West Virginia candidate ousted from hearing for reading industry donors. But bill she opposed just passed in House.

“We need to reject this bill. Let's start valuing our people and stop making it quicker and easier for multi-million dollar companies to take advantage of people in our state.”


On Friday, February 9, Lissa Lucas – a Democratic Party candidate for West Virginia’s House of Delegates – was forcibly removed from a Senate hearing for calling out how many thousands of dollars legislators backing a pro-oil and gas industry bill have received from that very industry.

The video of Lucas’s public comment and removal has gone viral and served as a launching pad for her campaign, which has raised more than $46,000 since the incident. Previously, she had raised just over $4,000. Coincidentally, Lucas supports a publicly funded campaign finance system.

The bill (HB 4268) she opposed, however, has passed in the West Virginia House of Delegates.

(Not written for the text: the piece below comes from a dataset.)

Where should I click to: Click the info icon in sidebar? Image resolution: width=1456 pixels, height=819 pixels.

That law, “forced pooling” legislation which makes it easier for the oil and gas industry to obtain mineral rights from private landowners as a precursor to drilling, has the support of the West Virginia Oil and Natural Gas Association. It enables oil and gas companies to perform more hydraulic fracturing (“fracking”) on private land in the state by mandating that, rather than securing land lease contracts from all landowners, companies only need 75 percent of those living in an area to sign leases and are granted the remaining 25 percent by default.

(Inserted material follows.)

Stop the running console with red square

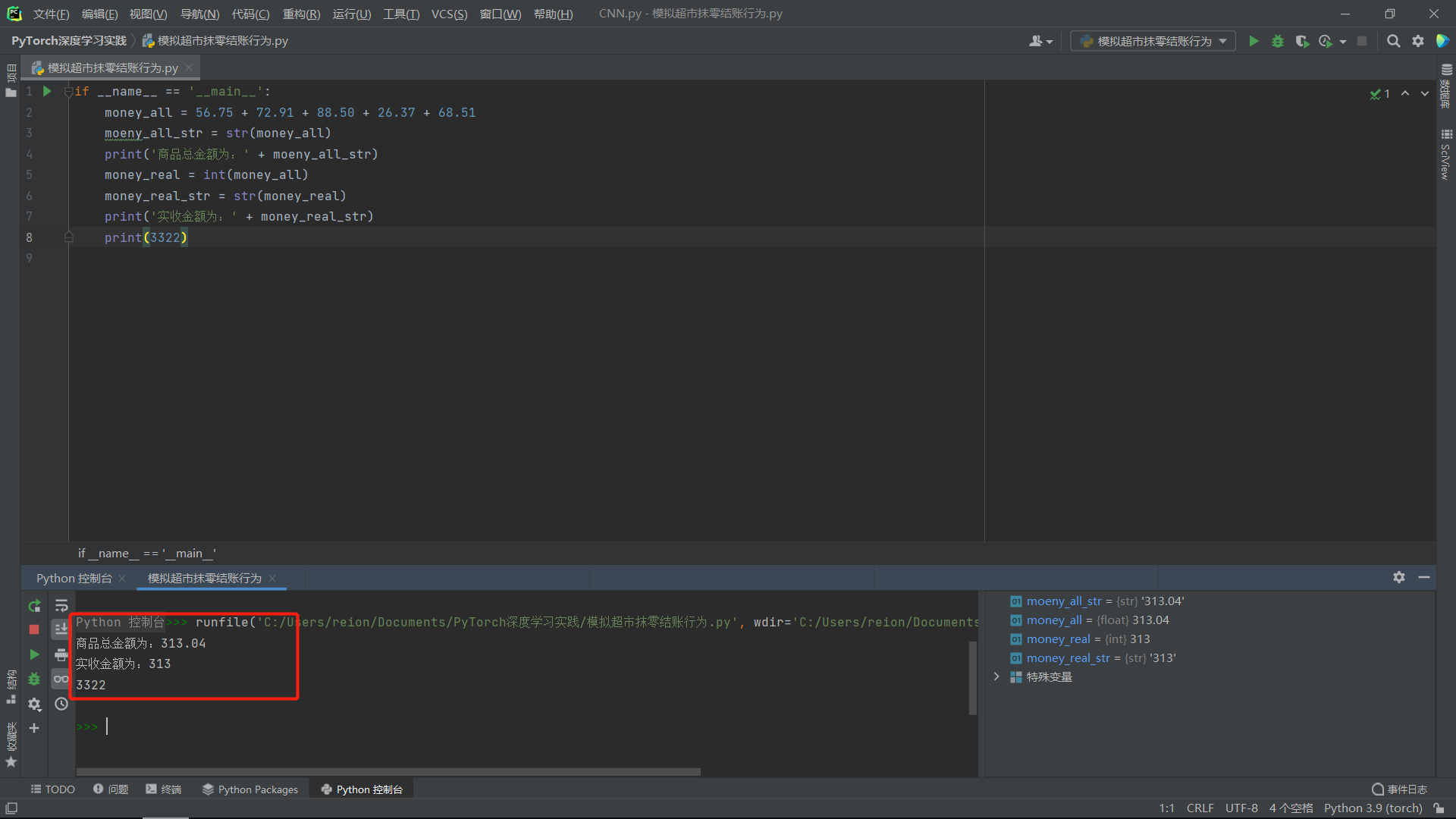tap(34, 630)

Appalachian storage hub advances

Beyond HB 4268, in the days surrounding Lucas’s removal from the hearing, both the West Virginia legislature and congressional delegation took steps to advance a proposal that would create a petrochemical storage and refining hub in the state, which would be fueld by fracked oil and gas development in the region’s Marcellus and Utica shale basins.

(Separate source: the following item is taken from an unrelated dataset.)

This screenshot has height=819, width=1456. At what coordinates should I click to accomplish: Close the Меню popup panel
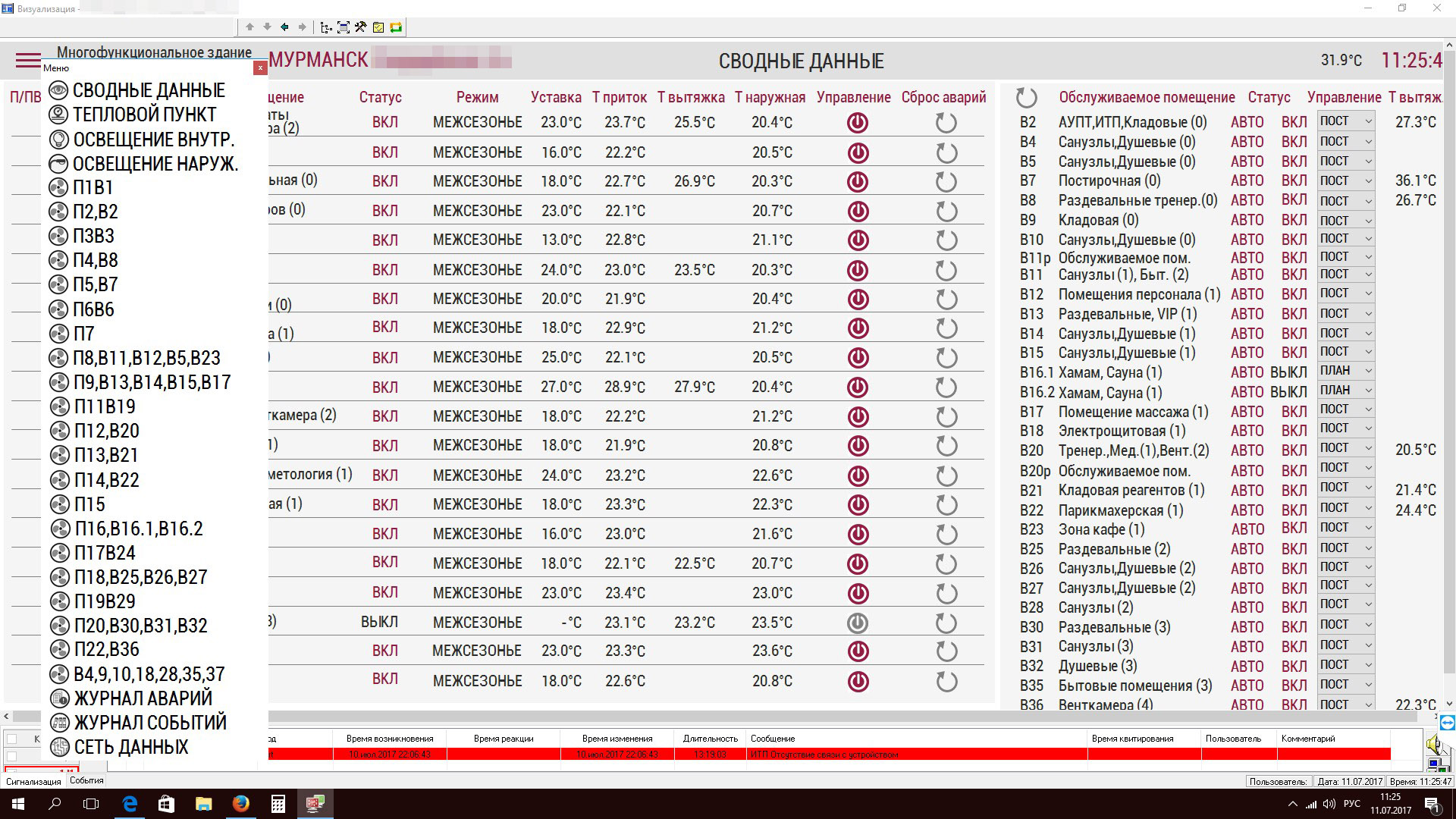pos(260,68)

That hub is set to receive $83.7 billion in capital from China, an agreement finalized in a ceremony overseen by President Donald Trump and Chinese President Xi Jinping and which took place during a U.S. Department of Commerce trade mission to China in November.

On February 7, one day after DeSmog published an investigation on the proposed Appalachian Storage Hub, which would also cover Kentucky, Ohio, and Pennsylvania, the West Virginia House of Delegates introduced a resolution (H.R. 7) calling on Congress to pass various pieces of legislation which would create favorable regulatory conditions for the hub. This was also one day before Lucas was ousted from the hearing on the forced pooling bill.

The same day as the Lucas incident, U.S. Sen. Joe Manchin (D-WV), a major backer of the federal bills, co-wrote a letter asking the Senate Appropriations Committee to support and continue funding the Department of Energy’s Title XVII loan guarantee program, which came under scrutiny after providing a $535 million loan to the ill-fated solar company, Solyndra. The Energy Department, as DeSmog previously reported, is considering offering a $1.9 billion loan guarantee to develop the petrochemical hub in West Virginia, a move lauded by Manchin, who is up for re-election in November.

In his office’s press release about the letter supporting the loan guarantee program, Manchin explicitly linked the funding request with the prospective creation of the petrochemical hub in his state.

“The Title XVII Innovative Loan Guarantee has a successful track record of helping finance innovative American energy technologies,” reads the press release. “In 2017, Senator Manchin introduced the Capitalizing American Storage Potential (CASP) Act to ensure a regional storage hub, like the proposed Appalachian Storage Hub, is eligible for the Department of Energy’s successful Title XVII loan guarantee program.”

The proposed state bill, H.R. 7, requests that Congress “renew its support for and fully fund the Department of Energy’s highly successful Loan Programs Office.”

West Virginia Bill Promoting Petrochemical Hub
Image Credit: West Virginia Legislature

The day after introducing the Appalachian Ethane Storage Hub Study Act, Manchin received a $10,000 campaign contribution from the American Chemistry Council – a major lobbying force behind the prospective hub whose members include ExxonMobil, Shell Oil, Chevron, Dow Chemical, and Monsanto. The Storage Hub Study Act is among those supported by the West Virginia House of Delegates resolution.

The American Chemistry Council recently announced that the Chinese state-owned petrochemical company Wanhua Chemical had joined as a dues-paying member, giving it new powers to influence the U.S. political and electoral systems via the trade group.

‘About human decency’

The West Virginia law on forced pooling, which Lucas was protesting, will now proceed to a Senate vote. Republican Governor Jim Justice, a former coal mining executive, is expected to sign it should it reach his desk. Opponents of the bill, above and beyond Lucas, have strong words explaining why they believe it should get the ax.

“We need to reject this bill. Let’s start valuing our people and stop making it quicker and easier for multi-million dollar companies to take advantage of people in our state,” Delegate Joe Canestraro said of his reasons for coming out against the bill on the House of Delegates floor. “It’s about human decency, ladies and gentleman.”